Mikhail arches a brow like I'm an interesting puzzle and does it again.

Chapter 4

I want him to say something. I want him to talk dirty. Tell me I'm beautiful. Hell, call me a dirty slut. Just give me something.

But he is the same stoic, detached Mikhail I've seen only in passing for the last six months. Except now, he's sliding his thick middle finger inside of me.

"Oh my God." I arch my back, my head lolling against the mattress.
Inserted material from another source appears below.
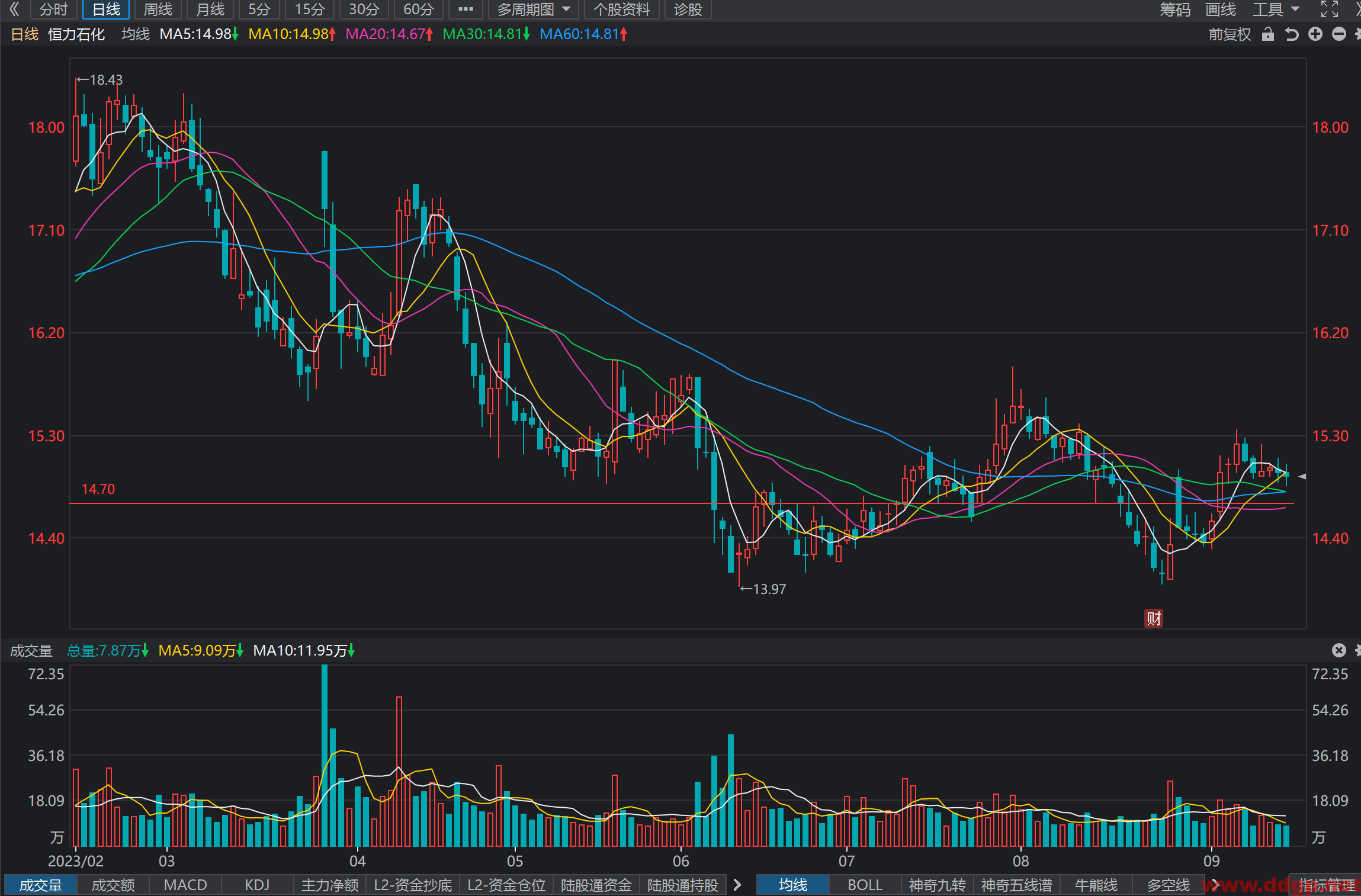
Task: Toggle the 前复权 price adjustment mode
Action: coord(1230,34)
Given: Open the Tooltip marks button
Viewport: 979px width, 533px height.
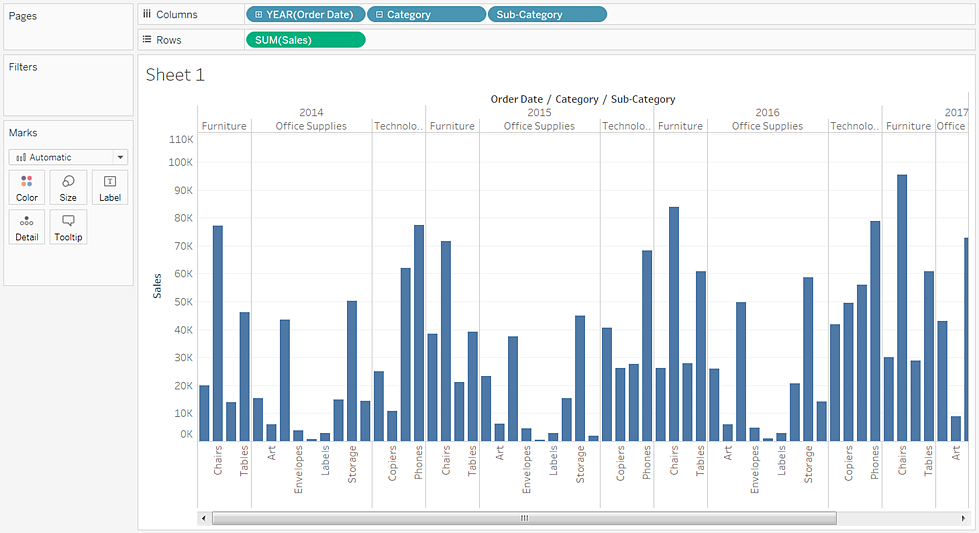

Mikhail is working his finger into me with an aloof professionalism that I am not in any way matching. He's calm, cool, and collected-I'm an absolute fucking mess.

I moan, rolling my hips to take more of him. I need more. I reach down and grab his wrist. I'm prepared to fuck myself with his finger if I have to.

But before I can, he pulls out of me.

I start to sit up, my body pulsing helplessly around nothing, my mind whirring as I try to come up with the world's least-prepared, most-convincing argument for why he should always be inside of me, starting, like, rightfuckingnow. Then Mikhail takes my wrist and pins my arm to the mattress above my head.

Belatedly, I register that he has unzipped his pants. That's probably why he let go of my wrist. To get himself ready.

Then my logistical thoughts burn up like space junk entering the atmosphere as Mikhail enters me. He presses his cock to my throbbing pussy and slides in.

"Big," I gasp. Sometime in the last six months, I must have lost my filter. Sometime in the last six seconds, I lost the power of speech.

But I'm not wrong. Just the head of him feels like too much.

Also, weirdly, not enough.

His fingers dig into the soft curves of my hips as he braces me. He holds me still as he fills me in a relentless, heady stroke.

"Better than I imagined," he rasps, sliding deeper inside of me.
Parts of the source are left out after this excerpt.